Why I’ll never say “I’m busy”, again

I’m busy. Probably my least favourite sentence of 2016, and the pain-point for KD and You’s newest theme.

Im busy

For those of you just joining me, welcome to the ANTI-BUSY Revolution. A movement with the hustle and heart to banish busyness to restore productivity and simplicity, to an over-complicated world.

Today, much like every day, I caught myself thinking:

Who am I when I’m busy?

And then I got this pain in my stomach — totally unrelated to the chocolate croissant for breakfast… Ahem.

I realized when I’m busy, there are so many other things that I am not able to BE and this made me overwhelmingly sad and guilty. I pride myself on my self-awareness and emotional intelligence, but even the ANTI-BUSY Revolution’s messenger can suffer from the “busyness virus”. Being busy is not how I want to show up, and here’s…

Why I will never be busy again:

When I’m busy, I’m not present. I miss the nuances and thoughts that captivate my attention, and spark my creative thinking. When I’m going 100 miles a minute I prevent myself from “stopping to smell the roses”, and finding peace in the moment.

When I’m busy, I’m overwhelmed. I become scattered and entrenched in the action of the activities. I lose resonance, become frazzled and slip into dissonance and apathy. Life just seems to lose meaning when I’m desperately trying to navigate the mine field of busy.

When I’m busy, I don’t have time to dream. I lose the space to vision for myself the life I want to live on the daily. Dreaming become a novelty, and without it I lose the expansive nature of fluid thought.

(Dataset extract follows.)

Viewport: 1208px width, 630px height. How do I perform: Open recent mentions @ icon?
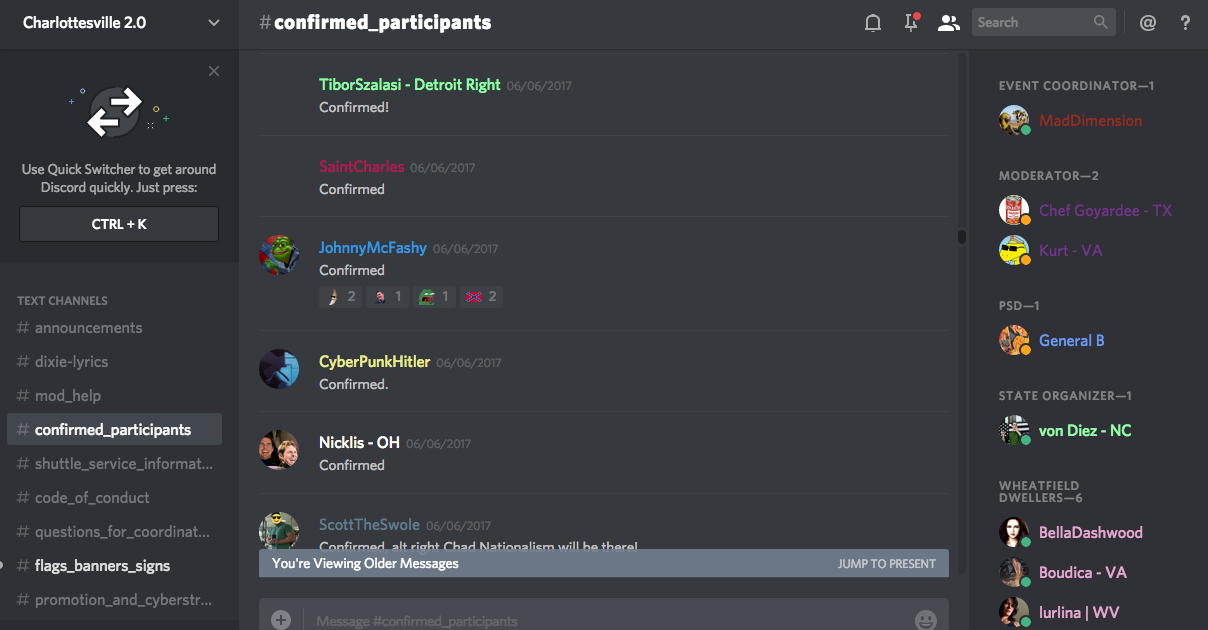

When I’m busy, I self-select out of opportunities. Some of my best opportunities and most memorable experiences have been born out of trivial beginnings. There occur when I’m not under pressure in the presence of social media, volunteering, or while at local events. In my flurry of busyness, I categorize these events under “distractions” and opt-out. The sad reality is that these are the places where serendipitous moments occur and opportunities arise.

im busy

When I’m busy, I don’t have time to contemplate. Without quiet reflective space I am unable to analyze or form connections between events and draw meaning and purpose back into my life. My days become a series of isolated events that do not propel me into self realization. In essence, I lose the mental space to personally develop — one of my favourite things to do!

When I’m busy, I’m emotionally zoned out. When there is too much noise it is hard to access feelings and emotions — my own and other peoples’. I become emotionally deaf and I start to neglect relationships. Not only is this a disservice to my loved ones, but it’s also a disservice to the legacy I want to leave behind.

When I’m busy, my vision becomes blurry because I’m moving too fast. When I’m juggling too many things I tend to miss the details. I become so vested in the tasks at hand that so much drops to the wayside including self-care, and the needs of my loved ones. Ultimately, I forget to take care of myself and others.

When I’m busy, I don’t prioritize. When sh*t hits the fan and tasks become hot potatoes, I start to run around to salvage some element of consistency and grace. What I miss in all my chaos is the time to prioritize, and I forget the things that matter the most. More often than not, the things that I value the most do not exist on my checklist; things like frequently connecting with family or being there for a friend.

When I’m busy, I forget my why. I become distracted and try to methodically accomplish task by task. When I am in checklist mode, I’m not connected to my “why” which is the reason the task exists in the first place. My “why” is what drives how I want to show up in the world, and without it being front and center I am not being my genuine self.

If you’re not busy, what are you?

Great question! When I’m not busy, I am free to be the most unadulterated version of myself.

When I'm not consumed by busyness, I live ON purpose, WITH intention.
I can happen to life rather than have it happen to me.

I want to be clear: having a lot to do is NOT the problem. It’s when your laundry list lacks purpose. That’s when we create a tragic situation destine for burnout. In saying YES to everything, I am saying NO to the very things that make my life meaningful.

For me, a life without meaning is not worth living — that is the epitome of why I will never by busy again.